En Cartas de nuestro Obispo

En uno de mis viajes a Sao Paolo (Brasil) como director general de los Sacerdotes Operarios Diocesanos del Corazón de Jesús encontré un subsidio litúrgico con esta sugerente anécdota:

Un grupo de espeleólogos quedaron sepultados por un alud en el interior de una cueva. El equipo de rescate no podría llegar hasta el amanecer. Mientras, fueron recogiendo algo de leña y encendieron una fogata para calentarse. Sabían que si el fuego se apagaba, morirían irremisiblemente. Cuando se extinguió la llama y las brasas se cubrieron de ceniza, ninguno echó al fuego el puñado de leña que se había guardado. Cuando llegó el equipo de socorro se encontró con cinco cadáveres congelados. El responsable comentó consternado: «lo que realmente les ha matado ha sido el frío interior».

Al tratar de contextualizar la pandemia que nos aqueja voy a servirme metafóricamente de este sucedido para compartir con los lectores de El Cruzado Aragonés en este número extraordinario mis convicciones más profundas sobre lo vivido en estos meses:

DECÁLOGO

1) Todos los seres humanos formamos parte de una misma y única familia. Estamos interconectados. Lo que me afecta a mí puede repercutir en ti.

2) Somos iguales, más allá de nuestra cultura, ideología, religión, ocupación, relevancia social o de nuestra situación económica.

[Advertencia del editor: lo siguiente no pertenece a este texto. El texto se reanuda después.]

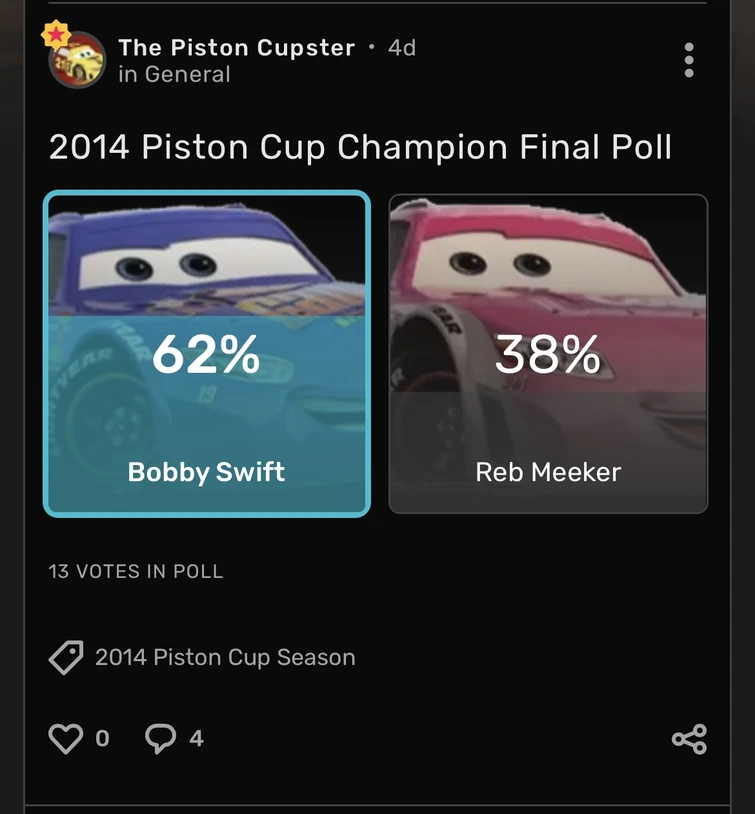Screen dimensions: 755x814
Task: Open the 2014 Piston Cup Champion Final Poll title
Action: (360, 148)
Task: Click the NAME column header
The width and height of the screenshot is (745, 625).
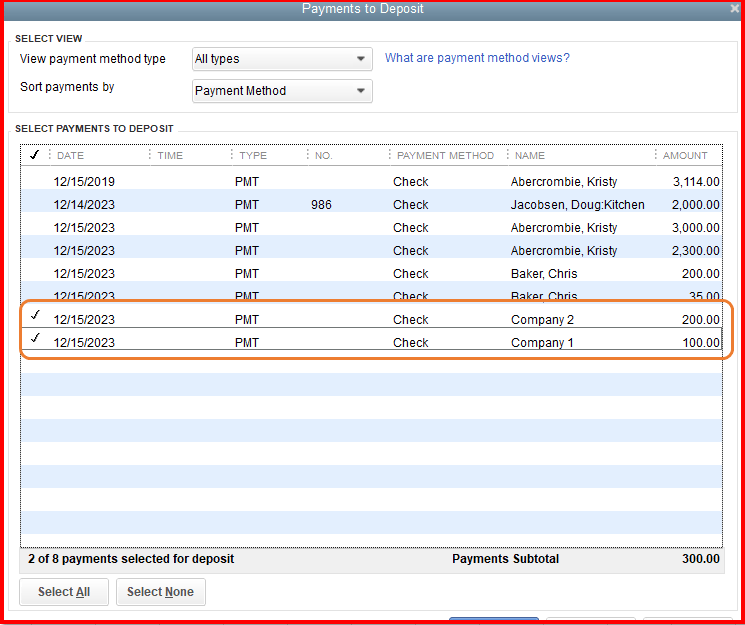Action: pyautogui.click(x=530, y=156)
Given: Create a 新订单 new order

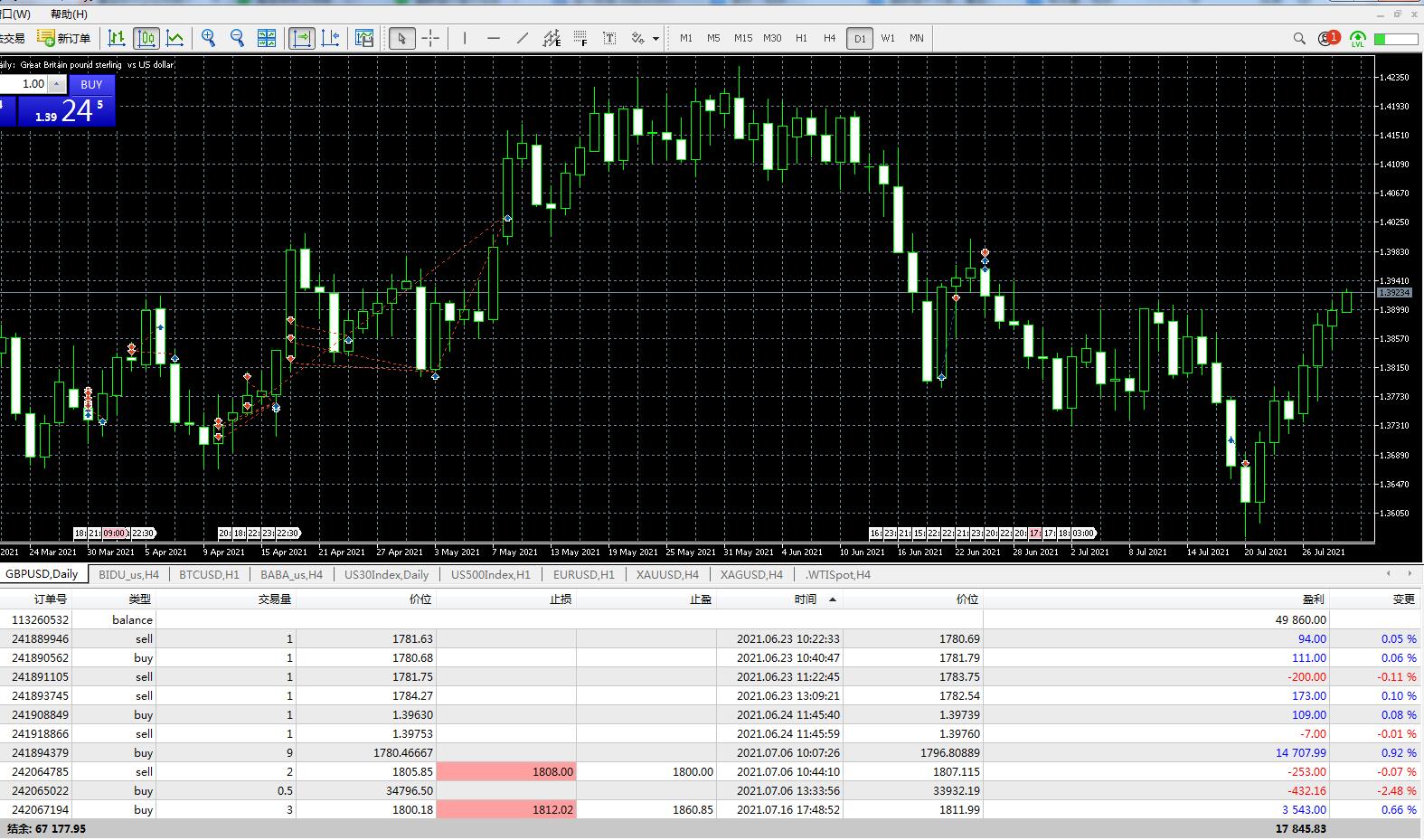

3) Nos sabemos vulnerables. La imprevisible situación «sanitaria» ha puesto, una vez más, al descubierto nuestra frágil condición, lo fácil que se desbaratan nuestros cálculos, nuestros proyectos personales, rutinas y prioridades.

4) Somos dependientes. Resulta paradójico constatar cómo ante determinadas situaciones los seres humanos nos sentimos fuertes, poderosos, autónomos… sin embargo, ante lo esencial nos sentimos desvalidos, no sabemos nada y experimentamos la dependencia más absoluta.

5) Cada una de las pruebas que nos pueda deparar la vida (crisis) se convierte en una llamada, en una oportunidad de cambio y de crecimiento interior. Nos permite volver a los valores, las grandes lecciones de vida que nos dejaron nuestros mayores.

6) Nuestra verdadera tarea en esta tierra es velar por el otro. Lo importante en la vida no es lo que tengas, lo que hagas, lo que aparentes ante los demás sino lo que realmente eres. La solidaridad, la fraternidad, la comunión, el servicio, la entrega… se constituyen en el verdadero antídoto que Dios ha puesto de «serie» en cada persona y que se activa automáticamente en cada corazón cuando emerge algún ser extraño que pretende desestabilizar su vida o el hábitat donde reside.

7) El rescate viene siempre de fuera. Ninguno es padre de sí mismo. La salud, en nuestro caso, no depende de nosotros. Nadie se salva solo.

8) Mantener encendida la «hoguera», metafóricamente hablando, se convierte también ahora para cada persona, para cada pueblo o país, para la misma Iglesia diocesana, nacional o universal en el proyecto más urgente e importante si queremos sobrevivir.

9) Compartir la leña, TODA la «leña» será la única garantía de supervivencia, para poder tener luz y calor mientras esperamos un nuevo «amanecer».

10) Y erradicar definitivamente la amnesia de lo eterno, esto es, no recordar ¿cuál es nuestro verdadero origen?, ¿cuál es nuestro destino?, ¿quién puede devolvernos la dignidad perdida? Este es, a mi entender, el virus más letal porque en la mayoría de las personas resulta «asintomático».

No es tiempo para justificarse, excusarse o culpabilizar a los demás, sino para preguntarnos con sinceridad ¿a qué jugábamos hasta ahora?, ¿qué sentido tenía todo lo que hacíamos?, ¿quién nos hubiera llorado o acompañado en nuestro último viaje si hubiéramos sido uno de los miles de fallecidos? Ojalá despertemos del sueño letal en que nos hayan sumido y logremos «revertir» el orden de la creación, anticipando ya aquí el cielo prometido.